Reconfigurable Flow Platform for Automated Reagent Screening and Autonomous Optimization for Bioinspired Lignans Synthesis.
Ehu Camille AkaEric WimmerElvina BarréNatarajan VasudevanDaniel Cortés-BordaTchirioua EkouLynda EkouMireia Rodriguez-ZubiriFrançois-Xavier FelpinPublished in: The Journal of organic chemistry (2019)
Naturally occurring benzoxanthenones, which belong to the vast family of lignans, are promising biologically relevant targets. They are biosynthetically produced by the oxidative dimerization of 2-propenyl phenols. In this manuscript, we disclose a powerful automated flow-based strategy for identifying and optimizing a cobalt-catalyzed oxidizing system for the bioinspired dimerization of 2-propenyl phenols. We designed a reconfigurable flow reactor associating online monitoring and process control instrumentation.
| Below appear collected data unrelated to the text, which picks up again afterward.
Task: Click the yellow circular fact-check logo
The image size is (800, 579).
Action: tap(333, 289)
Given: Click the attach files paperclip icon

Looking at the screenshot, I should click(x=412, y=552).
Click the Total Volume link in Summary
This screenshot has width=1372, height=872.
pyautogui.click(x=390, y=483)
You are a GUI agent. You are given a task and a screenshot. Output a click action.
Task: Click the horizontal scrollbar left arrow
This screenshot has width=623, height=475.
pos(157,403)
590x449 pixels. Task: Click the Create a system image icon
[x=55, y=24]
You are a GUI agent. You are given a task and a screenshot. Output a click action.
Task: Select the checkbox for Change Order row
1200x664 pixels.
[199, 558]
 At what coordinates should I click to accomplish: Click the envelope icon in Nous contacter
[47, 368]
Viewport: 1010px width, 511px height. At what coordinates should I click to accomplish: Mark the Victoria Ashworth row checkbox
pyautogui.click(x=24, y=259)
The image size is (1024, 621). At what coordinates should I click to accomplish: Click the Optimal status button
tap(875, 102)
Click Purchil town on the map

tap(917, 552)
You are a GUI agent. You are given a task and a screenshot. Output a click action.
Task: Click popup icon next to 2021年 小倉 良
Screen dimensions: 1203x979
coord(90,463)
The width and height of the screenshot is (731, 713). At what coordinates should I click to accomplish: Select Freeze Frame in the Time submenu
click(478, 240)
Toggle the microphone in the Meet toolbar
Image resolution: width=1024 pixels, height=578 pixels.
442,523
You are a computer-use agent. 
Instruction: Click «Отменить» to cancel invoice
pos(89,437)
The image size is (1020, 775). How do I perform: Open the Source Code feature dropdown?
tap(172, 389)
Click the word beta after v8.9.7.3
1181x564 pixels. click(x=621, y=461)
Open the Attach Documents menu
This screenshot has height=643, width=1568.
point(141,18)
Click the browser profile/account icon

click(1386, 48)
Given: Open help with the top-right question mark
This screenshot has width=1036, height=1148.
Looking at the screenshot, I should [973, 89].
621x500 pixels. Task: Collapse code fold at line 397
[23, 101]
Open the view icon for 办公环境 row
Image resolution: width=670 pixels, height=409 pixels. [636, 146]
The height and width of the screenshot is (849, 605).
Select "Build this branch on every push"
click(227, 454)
Our machine was first configured as an automated screening platform to evaluate a matrix of 4 catalysts (plus the blank) and 5 oxidants (plus the blank) at two different temperatures, resulting in an array of 50 reactions. The automated screening was conducted on micromole scale at a rate of one fully characterized reaction every 26 min. After having identified the most promising cobalt-catalyzed oxidizing system, the automated screening platform was straightforwardly reconfigured to an autonomous self-optimizing flow reactor by implementation of an optimization algorithm in the closed-loop system. The optimization campaign allowed the determination of very effective experimental conditions in a limited number of experiments, which allowed us to prepare the natural products carpanone and polemannone B as well as synthetic analogues.